Selbst die Empathie birgt tiefe Abgründe
Die Empathie, der man in der Gegenwart wieder ein so hoher Stellenwert zumisst, trägt bei aller Progressivität auch ein problematisches Potenzial in sich. Svenja Flaßpöhler betont: „Es ist richtig und wichtig, das Leiden von Betroffenen nachzuempfinden, mit ihnen mitzufühlen. Nur so erfährt erlittenes Unrecht Anerkennung. Doch ist die reine Empfindung noch keine Moral.“ Nichts kann einen Menschen von der Notwendigkeit des Urteils und der damit einhergehenden Distanzierung entbinden.
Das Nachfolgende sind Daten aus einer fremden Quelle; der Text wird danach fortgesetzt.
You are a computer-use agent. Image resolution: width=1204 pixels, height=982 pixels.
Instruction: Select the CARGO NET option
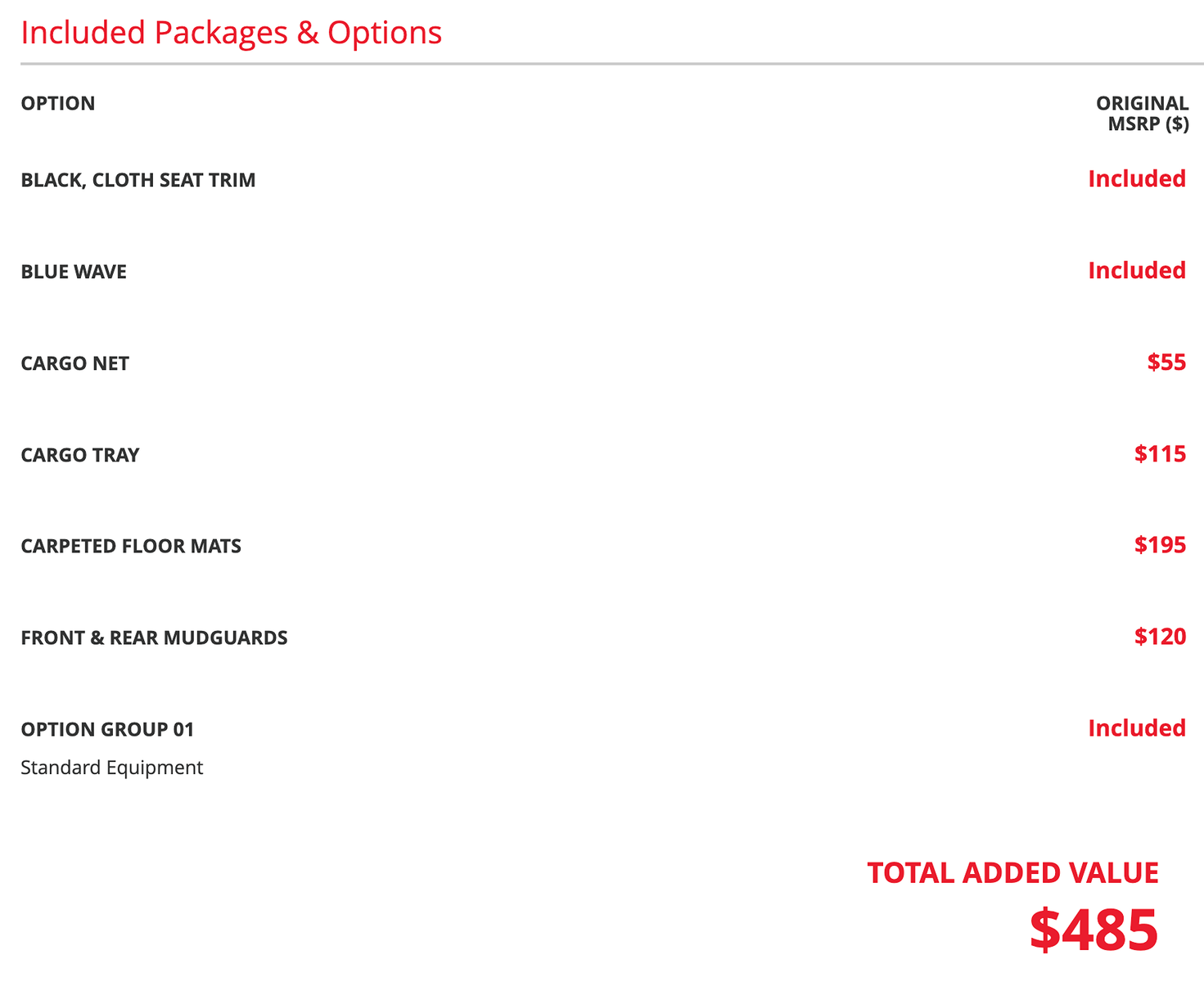75,363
Denn nicht alles, was man nachempfinden kann, verdient Solidarität und Anerkennung. Als Gefühl birgt die Empathie selbst tiefe Abgründe. Ihre dunkle Seite ist der Lustgewinn, der sich aus fremdem Leid ziehen lässt. Diese Seite zeigt sich auch dann, wenn man Menschen regelrecht in Opferpositionen gefangen hält. Svenja Flaßpöhler ist promovierte Philosophin und Chefredakteurin des „Philosophie Magazin“.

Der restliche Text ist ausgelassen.